# Venge questions.....



## stover (Apr 24, 2010)

I've been thinking about getting a Venge but I have few questions I hope some of you who have one could answer for me. 

1. Is there a huge noticeable difference in rider position between the tarmac and venge. 
2. Does the bike climb well?
3. How is the bike on longer riders (60+ miles) Does it beat the rider up?

Thanks.


----------



## BikeArmsRace (Sep 6, 2010)

1. No difference.
2. Yes, depending on the motor, of course. 
3. Comfy after 50 miles (haven't ridden further than that yet)


----------



## diegogarcia (Apr 29, 2010)

stover said:


> I've been thinking about getting a Venge but I have few questions I hope some of you who have one could answer for me.
> 
> 1. Is there a huge noticeable difference in rider position between the tarmac and venge.
> 2. Does the bike climb well?
> ...


Depends as the SL3 is different to the Venge. The SL4 and Venge are the same with 140 and 160 HT lenghts where as the SL3 was 145 and 170. Also, the seat tune is 3mm shorter on the Venge so minimal. Aside from that the only other thing to note is that thought seat tube angles are the same, the Venge is almost inline and can be made so with the reversable seat post.

Other than that, I am yet to ride one, but hear that they are the bomb on the flat and climb better than suggested given its 'aero' tag.

Diego.


----------



## Chris-X (Aug 4, 2011)

stover said:


> I've been thinking about getting a Venge but I have few questions I hope some of you who have one could answer for me.
> 
> 1. Is there a huge noticeable difference in rider position between the tarmac and venge.
> *2. Does the bike climb well?*
> ...





BikeArmsRace said:


> 1. No difference.
> 2. Yes, depending on the motor, of course.
> 3. Comfy after 50 miles (haven't ridden further than that yet)

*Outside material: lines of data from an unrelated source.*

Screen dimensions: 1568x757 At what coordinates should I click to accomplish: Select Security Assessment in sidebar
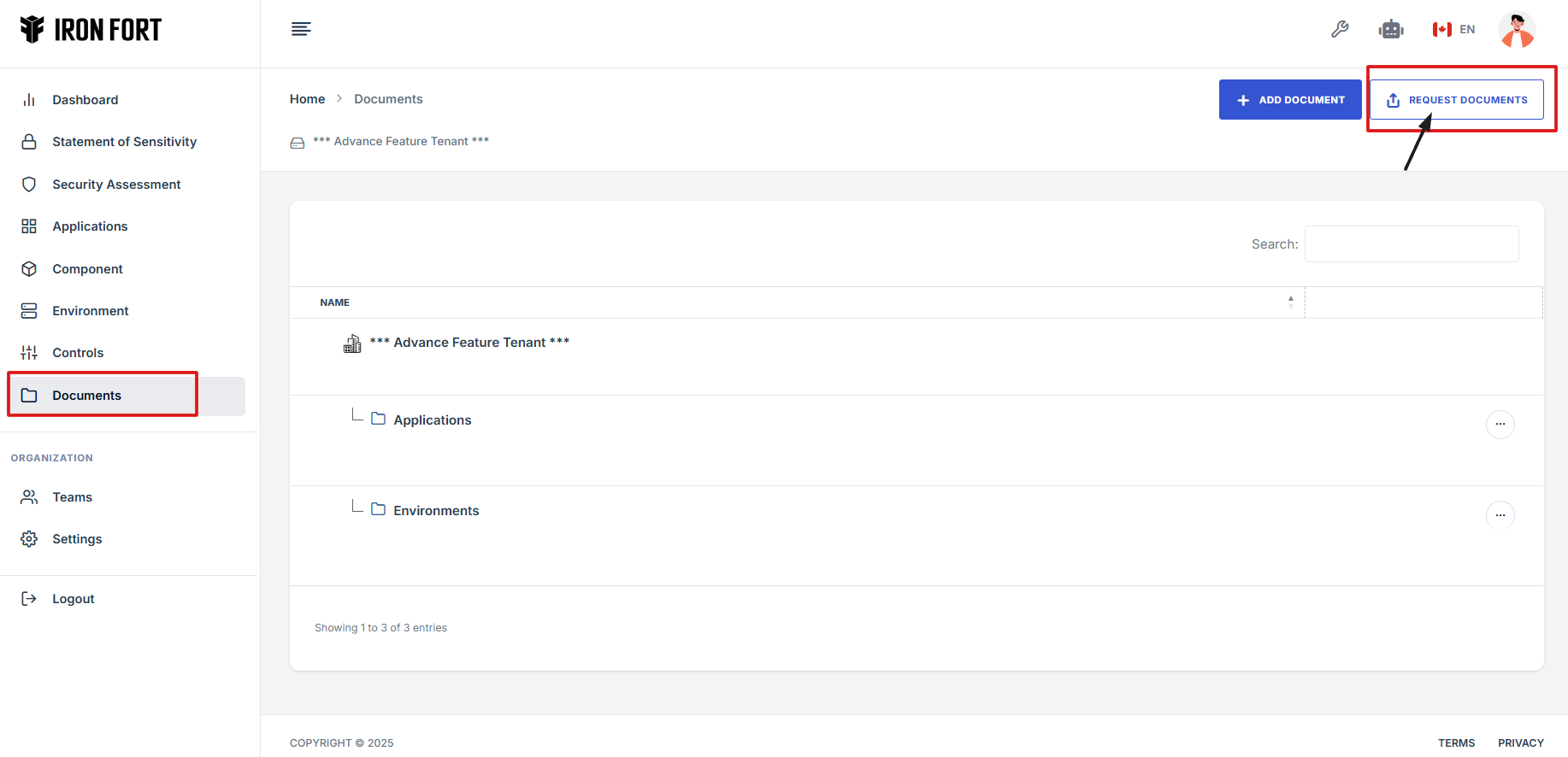pyautogui.click(x=116, y=185)
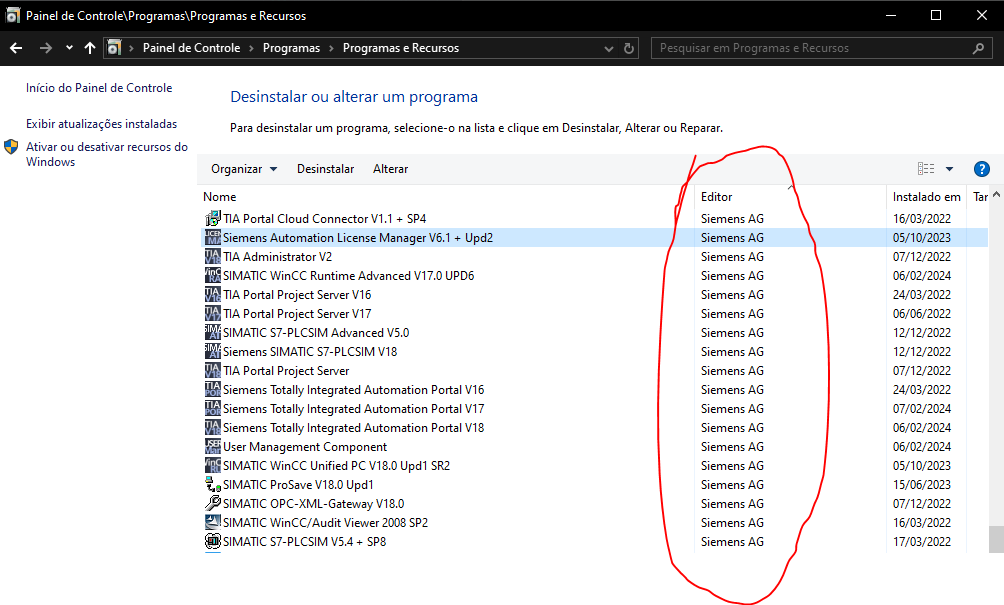This screenshot has width=1004, height=605.
Task: Open Início do Painel de Controle link
Action: click(99, 88)
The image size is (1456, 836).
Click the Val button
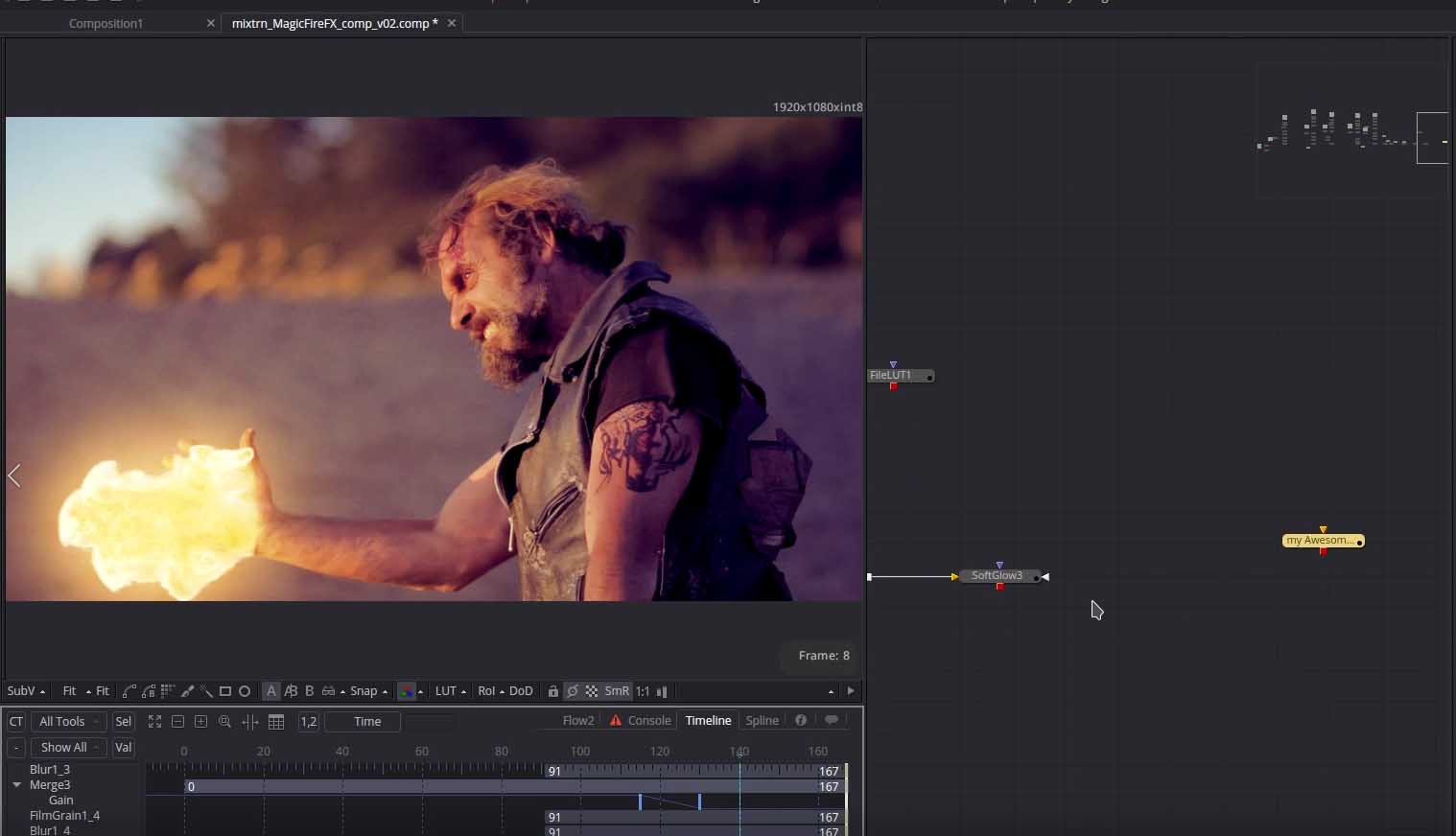[x=123, y=748]
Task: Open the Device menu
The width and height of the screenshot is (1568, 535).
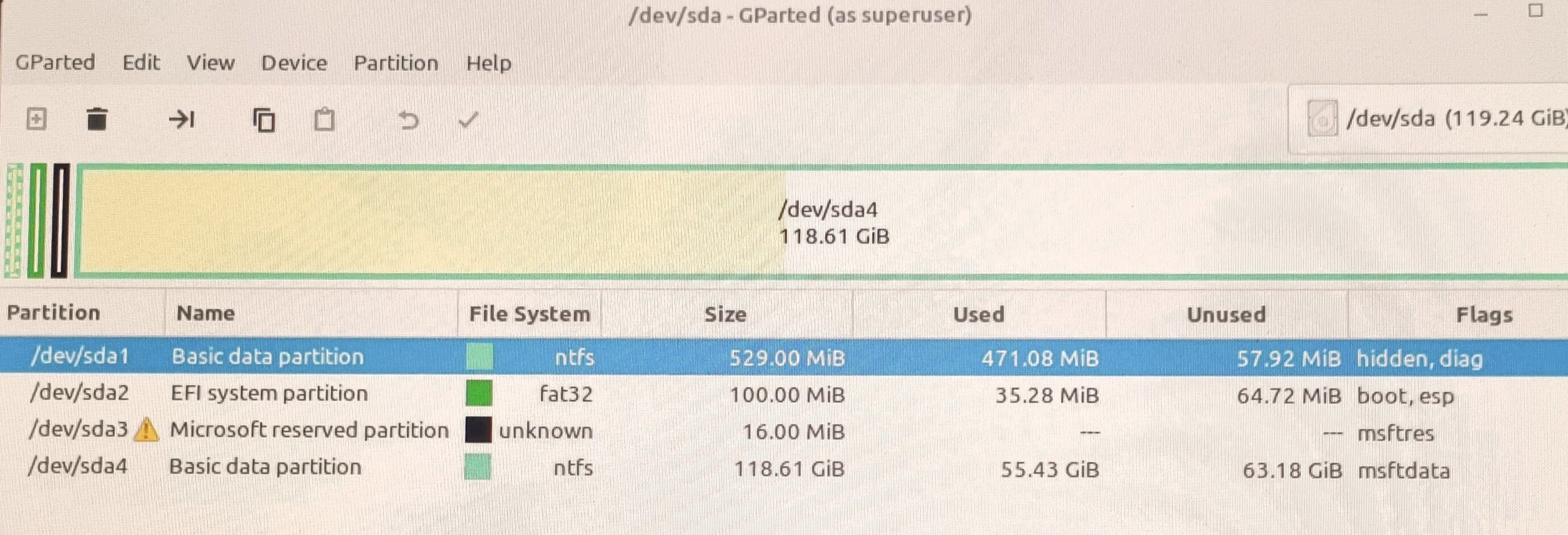Action: pos(294,63)
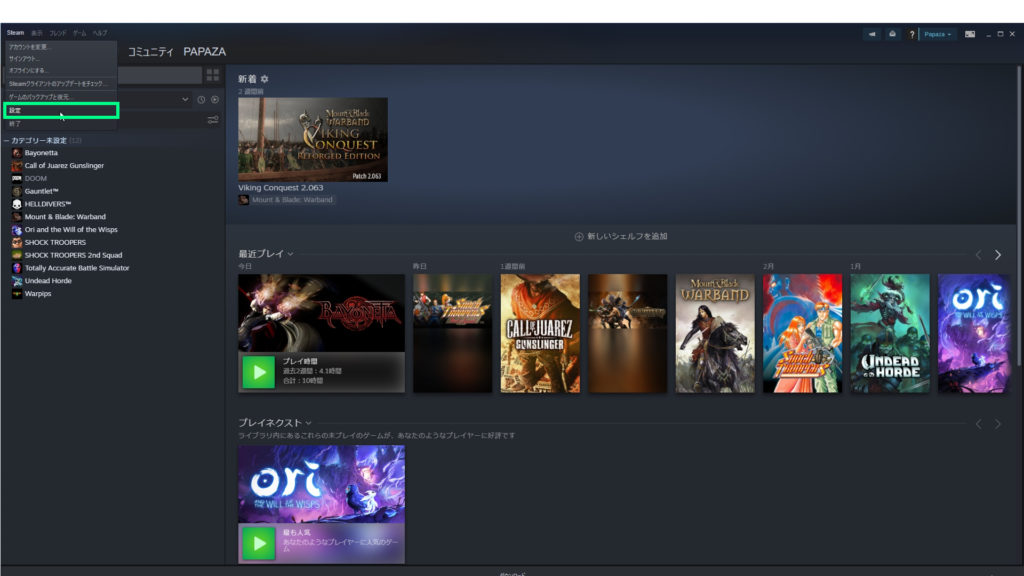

Never understood this question. The answer from BAR seems obvious.


----------



## jsedlak (Jun 17, 2008)

Comfy? It isn't a roubaix.


----------



## EightFiveTwo (Oct 12, 2011)

stover said:


> I've been thinking about getting a Venge but I have few questions I hope some of you who have one could answer for me.
> 
> 1. Is there a huge noticeable difference in rider position between the tarmac and venge.
> 2. Does the bike climb well?
> ...


Seeing your profile pictue, I assume you are a motorcycle rider like I'm...so I can relate to why you asked the questions. Here are my humble feedback:

1) ONly demo a tarmac for 50 miles before bought my first Specialied--which was a SL3. So compare to the SL3, Venge's position is not as agressive as SL3.

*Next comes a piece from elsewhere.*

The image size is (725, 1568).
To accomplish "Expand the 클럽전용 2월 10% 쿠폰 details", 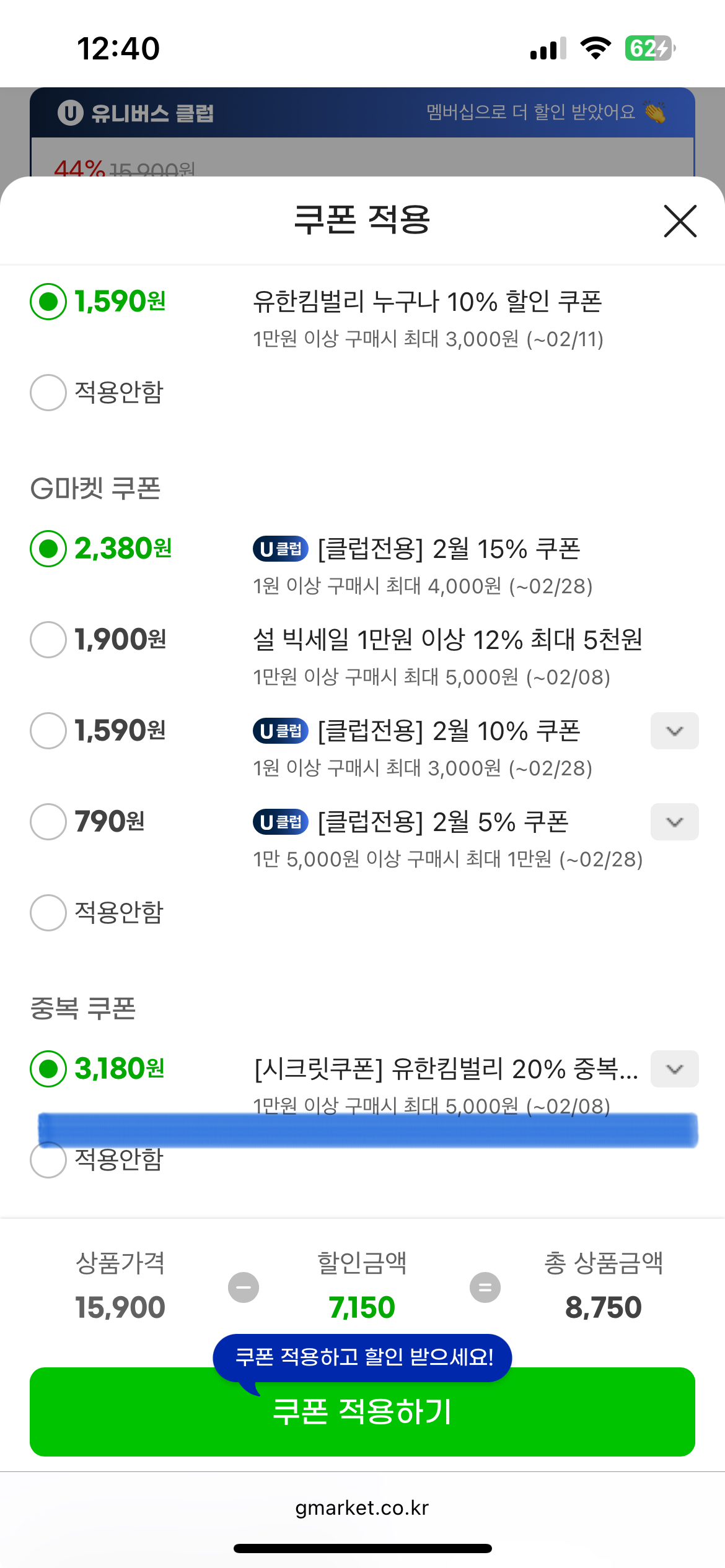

2) Venge feels more "planted on the ground" in a good way, when SL3 feels simply "light". So climbing...besides your own motor, you may feel better on a SL3

3) It's not as bouncy as the SL3, but if you want comfort...stick with tarmac. 

Get the venge...it looks good, it rides fine...and most importantly, it makes you look good!! :thumbsup:


----------



## stover (Apr 24, 2010)

EightFiveTwo said:


> Seeing your profile pictue, I assume you are a motorcycle rider like I'm...so I can relate to why you asked the questions. Here are my humble feedback:
> 
> 1) ONly demo a tarmac for 50 miles before bought my first Specialied--which was a SL3. So compare to the SL3, Venge's position is not as agressive as SL3.
> 
> ...


Thanks. Yes, Thats me on my RS125. I have a Moots Vamoots and a Specialized Roubaix which I am using as my road race bike but have been thinking about something completely different from those bikes. Hence my questions about the Venge. I ask about how it climbs because that is one area in road races/group rides I do fairly well in. I don't plan to do super long rides with a Venge but would like to be able to feel comfortable doing a 40 mile road race without completely throwing my back out in the process. Thanks for the reply.


----------



## stover (Apr 24, 2010)

Chris-X said:


> Never understood this question.


Try climbing a 15% grade with an old flexy aluminum framed bike and you'll know exactly what I'm talking about.


----------



## vladt (Oct 4, 2010)

Also considering a Venge.
Have a question for EightFiveTwo: Did you keep your SL3 or did you sell it and just keeping the Venge?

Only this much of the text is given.